Assignment: Give the number of lines in the data below where the word "window" appears, and nothing besides.

Saved entries:
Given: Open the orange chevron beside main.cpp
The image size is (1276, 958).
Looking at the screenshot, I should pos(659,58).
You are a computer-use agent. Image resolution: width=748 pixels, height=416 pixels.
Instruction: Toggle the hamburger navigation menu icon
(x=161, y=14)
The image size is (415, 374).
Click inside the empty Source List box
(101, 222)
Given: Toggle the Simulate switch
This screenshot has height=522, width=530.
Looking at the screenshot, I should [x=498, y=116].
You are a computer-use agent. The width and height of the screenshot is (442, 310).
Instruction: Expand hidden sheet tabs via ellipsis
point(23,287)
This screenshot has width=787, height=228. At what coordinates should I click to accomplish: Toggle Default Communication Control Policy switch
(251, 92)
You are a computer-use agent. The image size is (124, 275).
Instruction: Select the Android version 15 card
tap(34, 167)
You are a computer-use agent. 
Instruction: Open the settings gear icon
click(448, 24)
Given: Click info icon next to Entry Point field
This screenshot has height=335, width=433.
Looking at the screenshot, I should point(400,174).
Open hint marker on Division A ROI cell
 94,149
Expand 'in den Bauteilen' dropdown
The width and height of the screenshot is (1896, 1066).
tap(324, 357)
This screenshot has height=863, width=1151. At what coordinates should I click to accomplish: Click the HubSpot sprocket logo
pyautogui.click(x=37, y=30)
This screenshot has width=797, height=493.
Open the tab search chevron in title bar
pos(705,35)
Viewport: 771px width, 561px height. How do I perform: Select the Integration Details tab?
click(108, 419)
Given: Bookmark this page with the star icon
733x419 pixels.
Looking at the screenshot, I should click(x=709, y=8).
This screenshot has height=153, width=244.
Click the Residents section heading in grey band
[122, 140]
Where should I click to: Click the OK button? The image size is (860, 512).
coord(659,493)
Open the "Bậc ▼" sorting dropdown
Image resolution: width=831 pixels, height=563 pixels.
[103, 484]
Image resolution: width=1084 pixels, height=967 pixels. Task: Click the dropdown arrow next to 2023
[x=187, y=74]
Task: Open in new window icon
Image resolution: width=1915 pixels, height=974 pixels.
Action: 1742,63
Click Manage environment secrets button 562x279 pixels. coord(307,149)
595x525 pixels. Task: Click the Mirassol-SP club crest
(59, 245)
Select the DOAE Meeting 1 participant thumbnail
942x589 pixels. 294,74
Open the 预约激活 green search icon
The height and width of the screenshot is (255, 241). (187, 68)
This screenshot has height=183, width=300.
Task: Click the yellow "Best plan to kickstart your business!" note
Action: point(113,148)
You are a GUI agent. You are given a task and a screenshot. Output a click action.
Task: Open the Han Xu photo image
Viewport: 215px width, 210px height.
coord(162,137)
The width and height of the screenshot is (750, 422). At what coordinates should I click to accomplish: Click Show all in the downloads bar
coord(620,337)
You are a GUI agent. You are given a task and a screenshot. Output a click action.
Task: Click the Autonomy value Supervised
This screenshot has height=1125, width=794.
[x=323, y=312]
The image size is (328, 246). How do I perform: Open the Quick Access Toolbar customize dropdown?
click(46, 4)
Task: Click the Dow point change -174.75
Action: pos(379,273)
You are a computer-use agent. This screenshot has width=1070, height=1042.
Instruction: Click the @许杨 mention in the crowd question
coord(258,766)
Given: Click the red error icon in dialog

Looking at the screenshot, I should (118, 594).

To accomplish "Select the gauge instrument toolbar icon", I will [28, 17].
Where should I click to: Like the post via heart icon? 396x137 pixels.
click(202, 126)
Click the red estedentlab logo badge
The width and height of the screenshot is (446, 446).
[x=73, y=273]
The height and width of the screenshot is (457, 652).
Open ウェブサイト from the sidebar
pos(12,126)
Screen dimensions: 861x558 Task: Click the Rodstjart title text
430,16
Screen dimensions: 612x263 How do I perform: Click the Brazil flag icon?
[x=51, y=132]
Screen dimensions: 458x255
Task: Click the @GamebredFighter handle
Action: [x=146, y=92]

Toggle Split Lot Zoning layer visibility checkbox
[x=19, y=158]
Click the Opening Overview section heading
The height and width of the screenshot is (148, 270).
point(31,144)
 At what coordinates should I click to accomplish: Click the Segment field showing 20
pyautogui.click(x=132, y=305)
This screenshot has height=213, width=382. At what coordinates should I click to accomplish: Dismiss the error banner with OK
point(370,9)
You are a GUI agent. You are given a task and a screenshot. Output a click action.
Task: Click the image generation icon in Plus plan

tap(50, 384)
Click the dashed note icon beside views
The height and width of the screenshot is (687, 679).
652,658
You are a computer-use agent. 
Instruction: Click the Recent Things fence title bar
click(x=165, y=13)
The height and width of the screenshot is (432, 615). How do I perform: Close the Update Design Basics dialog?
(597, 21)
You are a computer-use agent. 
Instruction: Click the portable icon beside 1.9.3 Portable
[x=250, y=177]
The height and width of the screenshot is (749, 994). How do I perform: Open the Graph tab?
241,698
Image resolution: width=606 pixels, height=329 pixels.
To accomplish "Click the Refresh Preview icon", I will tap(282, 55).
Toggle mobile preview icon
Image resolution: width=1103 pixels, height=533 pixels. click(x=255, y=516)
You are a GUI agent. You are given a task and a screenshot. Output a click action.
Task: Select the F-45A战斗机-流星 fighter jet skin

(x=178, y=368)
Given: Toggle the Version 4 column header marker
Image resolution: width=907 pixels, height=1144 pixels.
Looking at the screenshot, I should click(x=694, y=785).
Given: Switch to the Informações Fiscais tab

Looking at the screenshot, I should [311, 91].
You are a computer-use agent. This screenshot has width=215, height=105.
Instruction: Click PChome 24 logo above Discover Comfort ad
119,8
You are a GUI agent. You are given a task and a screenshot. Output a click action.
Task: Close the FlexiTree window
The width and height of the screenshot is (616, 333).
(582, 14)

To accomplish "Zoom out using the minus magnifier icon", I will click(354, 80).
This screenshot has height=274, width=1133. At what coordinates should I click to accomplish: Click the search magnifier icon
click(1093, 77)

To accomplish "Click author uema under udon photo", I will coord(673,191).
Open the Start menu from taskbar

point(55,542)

Output below: 2